[Opening Given data section]

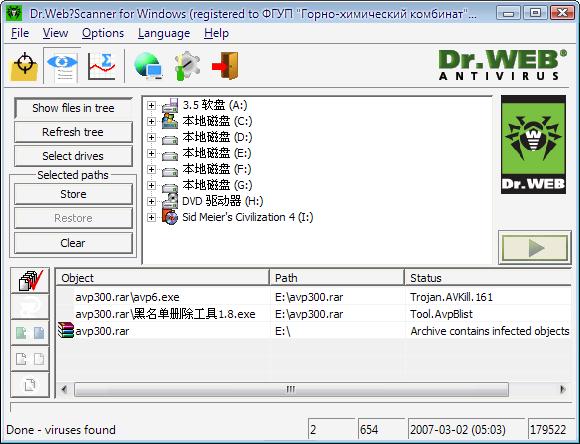
Task: Toggle the Show files in tree button
Action: click(x=73, y=108)
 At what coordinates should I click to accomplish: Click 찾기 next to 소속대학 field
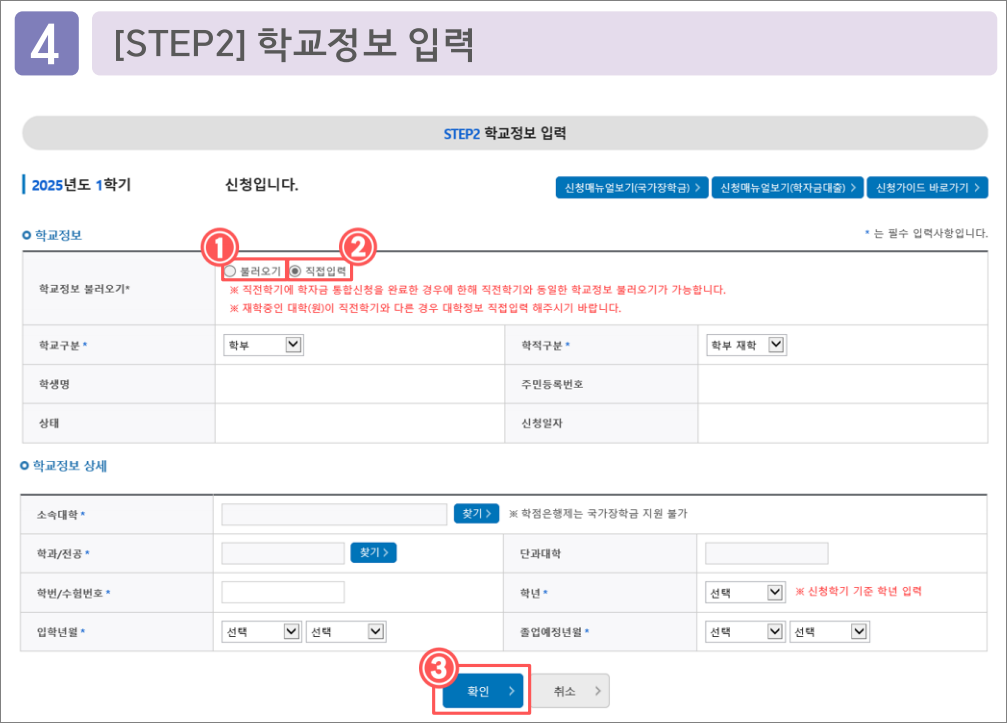tap(476, 513)
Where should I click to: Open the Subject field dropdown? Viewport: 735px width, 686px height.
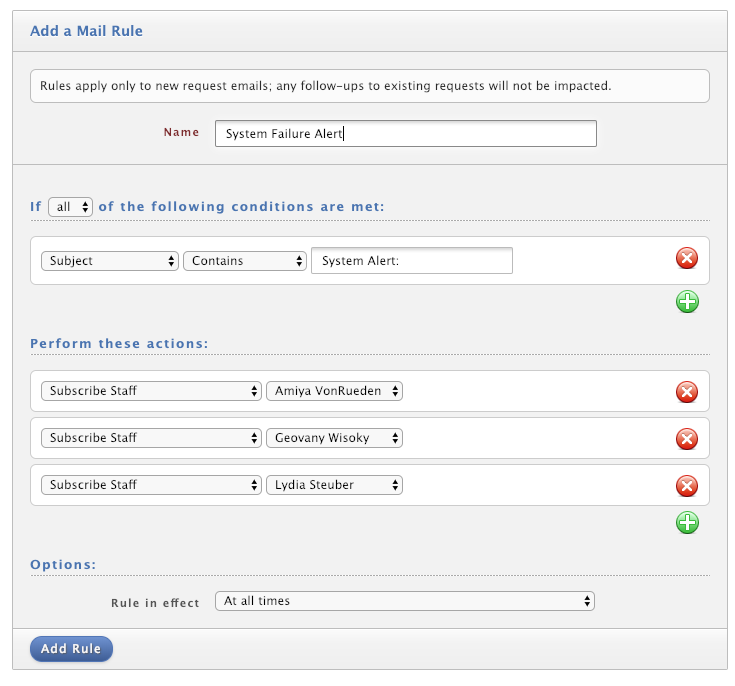coord(110,261)
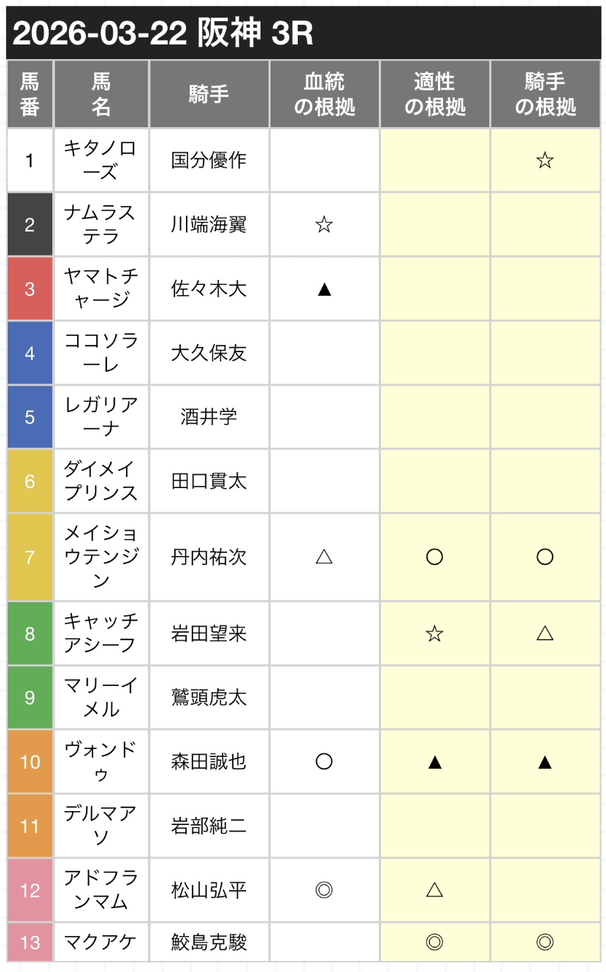
Task: Select the 騎手の根拠 column header
Action: (544, 95)
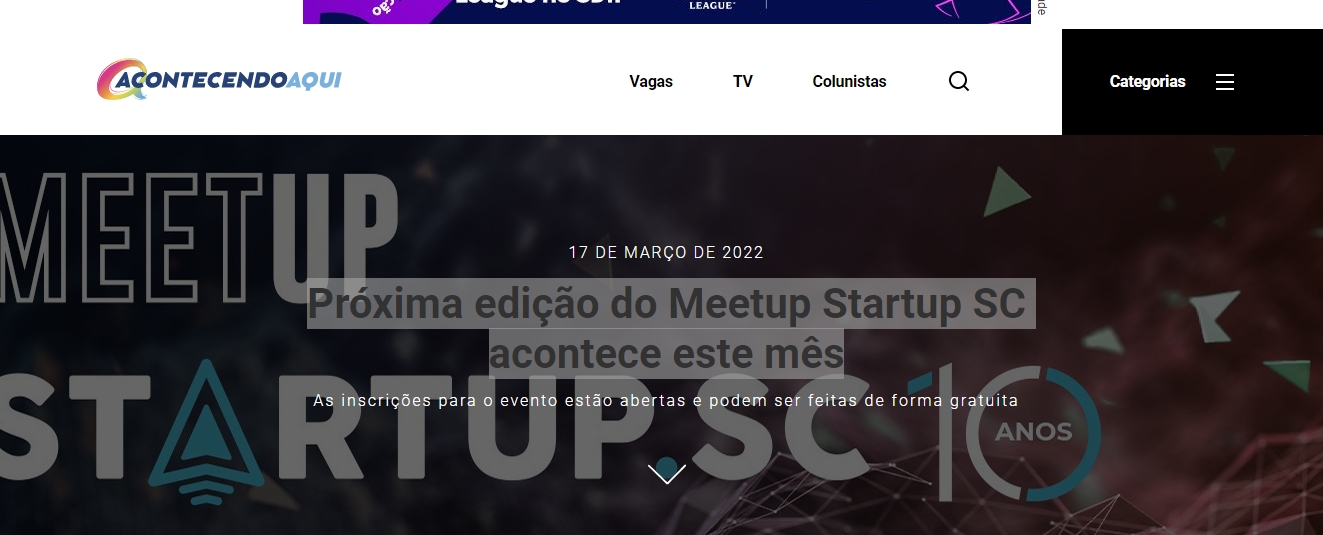1323x535 pixels.
Task: Open headline 'Próxima edição do Meetup Startup SC'
Action: pyautogui.click(x=667, y=303)
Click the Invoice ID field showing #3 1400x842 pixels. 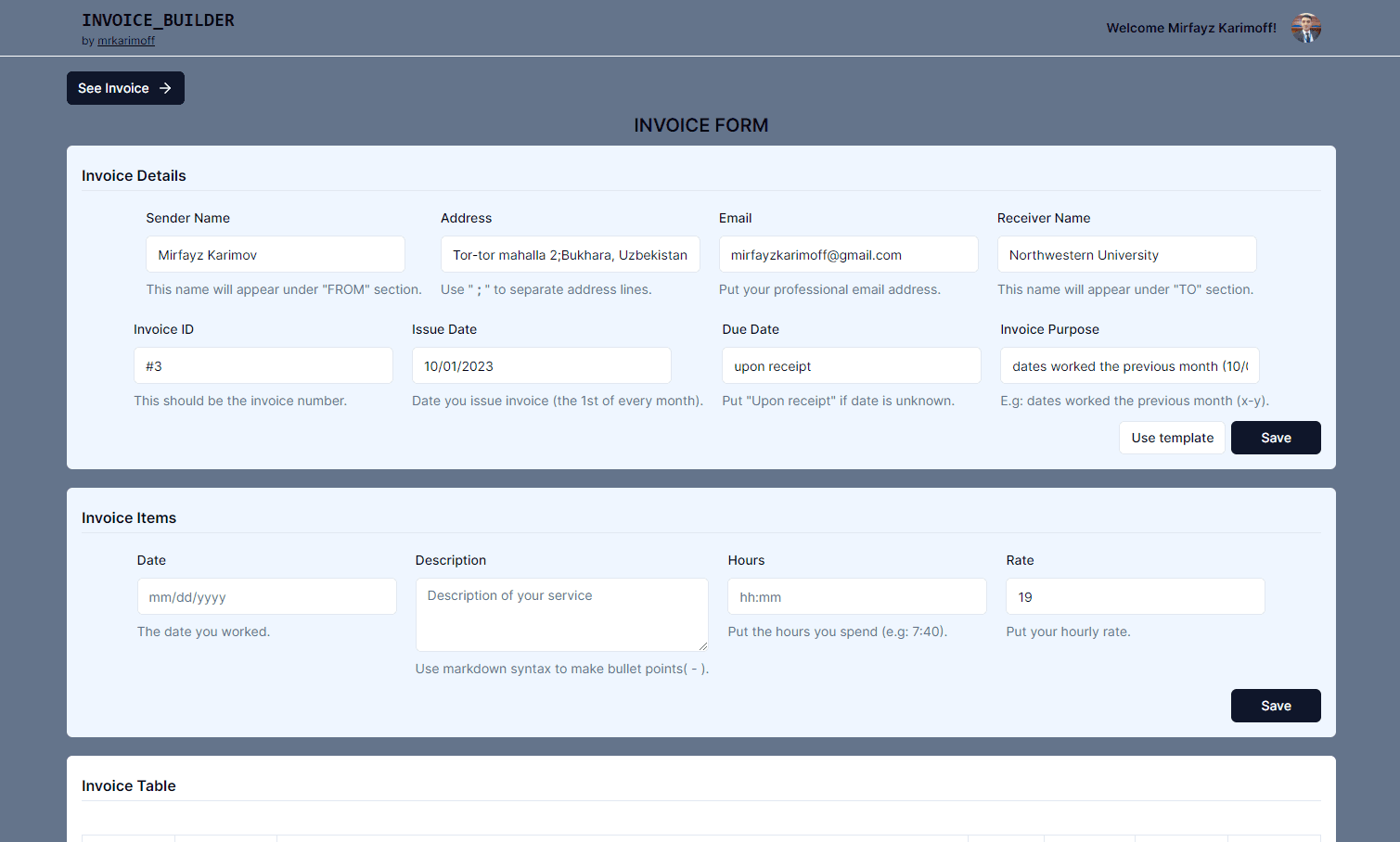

[Closing Given data section]

● **Action item**
Copy the lines starting at the line that contains "Where should I" and running to the final line of the entries, inclusive; omit all pictures.

● **Output for this exercise**
Where should I click to: Open the Subject field dropdown? Viewport: 735px width, 686px height.
coord(110,261)
Task: Select the 騎手の根拠 column header
Action: (544, 95)
1323x535 pixels.
Task: Open headline 'Próxima edição do Meetup Startup SC'
Action: pyautogui.click(x=667, y=303)
Click the Invoice ID field showing #3 1400x842 pixels. 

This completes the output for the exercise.